Manila, Philippines - The Anti-Money Laundering Council (AMLC) is calling on lawmakers to expand the coverage of the anti-money laundering law to include corruption, plunder and other offenses.
At the resumption of the joint hearing of the Senate Blue Ribbon committee and joint oversight committee on money laundering yesterday, Vicente Aquino, executive director of the AMLC, said there should be an expanded list of predicate crimes or unlawful activities which can be linked to money laundering to speed up the resolution of cases brought before them.

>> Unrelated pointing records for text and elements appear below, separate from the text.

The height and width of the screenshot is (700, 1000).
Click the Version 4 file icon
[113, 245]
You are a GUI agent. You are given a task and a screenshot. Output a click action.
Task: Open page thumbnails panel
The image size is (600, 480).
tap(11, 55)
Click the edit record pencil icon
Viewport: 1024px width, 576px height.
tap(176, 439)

“I could not close my eyes (to) what happened to the corruption and plunder cases that the Blue Ribbon committee in the Senate have been investigating,” Aquino said, referring to allegations of large-scale corruption in the military.
The Senate hearing stemmed from the exposés in earlier Senate hearings that former military comptrollers Carlos Garcia and Jacinto Ligot were able to withdraw millions from their bank accounts before a freeze order was implemented.
Aquino noted that the Financial Action Task Force on Money Laundering listed about 20 unlawful activities that can generate dirty money. Among these crimes are bribery, trafficking in human beings and human smuggling, sexual exploitation of women and children, corruption of public officials, counterfeiting and environmental crimes.
He said Singapore alone has more than 300 predicate crimes under its anti-money laundering act.
But Sen. Joker Arroyo cautioned his colleagues against adding every crime to the predicate list, saying AMLA was approved primarily to stop activities that finance terrorism and drug-trafficking activities.
“We cannot put every provision on the penal code as a predicate crime… we have to look at the origin and look at it,” Arroyo said.
In the same hearing, Justice Secretary Leila de Lima said the direction of the proposed amendments to the AMLA should be carefully studied.
“Perhaps there are some (additional predicate crimes) in the list already in the present AMLA and there could be some in the list which can be deleted,” De Lima said.